Tom Krizek [Thu, 2 Mar 2023 12:02:48 +0000 (13:02 +0100)]
Add release metadata update to release checklist
The release engineering automation we have relies on up-to-date
information about our upcoming release plans. Ensure these are updated
at the end of each release cycle.
Michal Nowak [Thu, 2 Mar 2023 10:42:45 +0000 (11:42 +0100)]
Move "disallow merging to maintained branches" closer to tagging
Updating GitLab settings for all maintained branches to disallow merging
to them has an unfortunate consequence: daily scheduled pipelines won't
be executed anymore. This is a problem because we need the pipelines to
ensure no new bugs were introduced just before a code freeze.
The "Announce (on Mattermost) that the code freeze is in effect" item is
still in place but is now more of a social "disallow merging to
maintained branches".
Mark Andrews [Fri, 3 Mar 2023 03:04:34 +0000 (14:04 +1100)]

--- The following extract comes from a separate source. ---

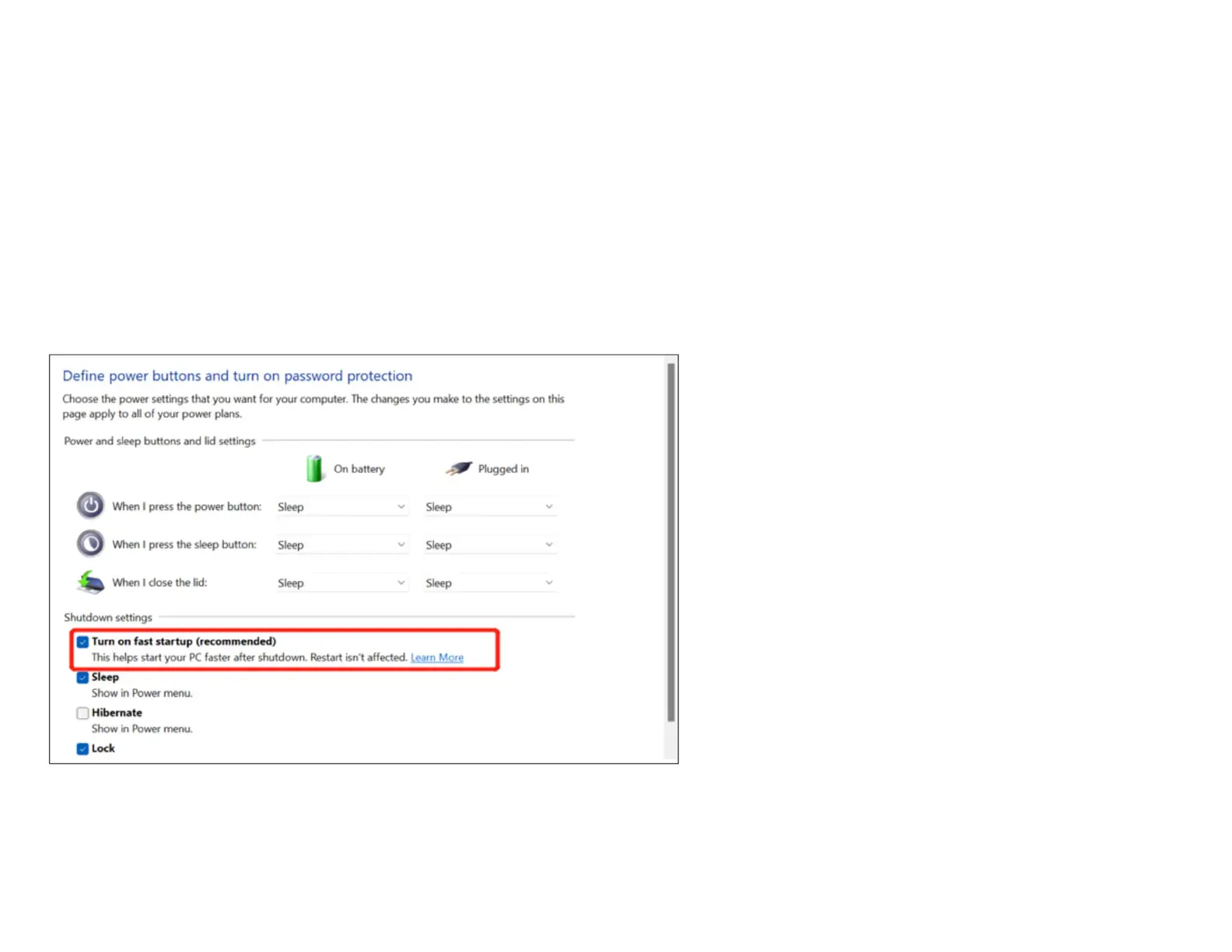1232x952 pixels.
Task: Click the vertical scrollbar thumb
Action: (x=670, y=542)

Now logs UV versions when starting up
Named now logs both compile time and run time UV versions when
starting up. This is useful information to have when debugging
network issues involving named.
Aram Sargsyan [Thu, 2 Mar 2023 08:52:25 +0000 (08:52 +0000)]
catz: use two pairs of dns_db_t and dns_dbversion_t in a catalog zone
As it is done in the RPZ module, use 'db' and 'dbversion' for the
database we are going to update to, and 'updb' and 'updbversion' for
the database we are working on.
Doing this should avoid a race between the 'dns__catz_update_cb()' and
'dns_catz_dbupdate_callback()' functions.
Aram Sargsyan [Wed, 1 Mar 2023 12:30:46 +0000 (12:30 +0000)]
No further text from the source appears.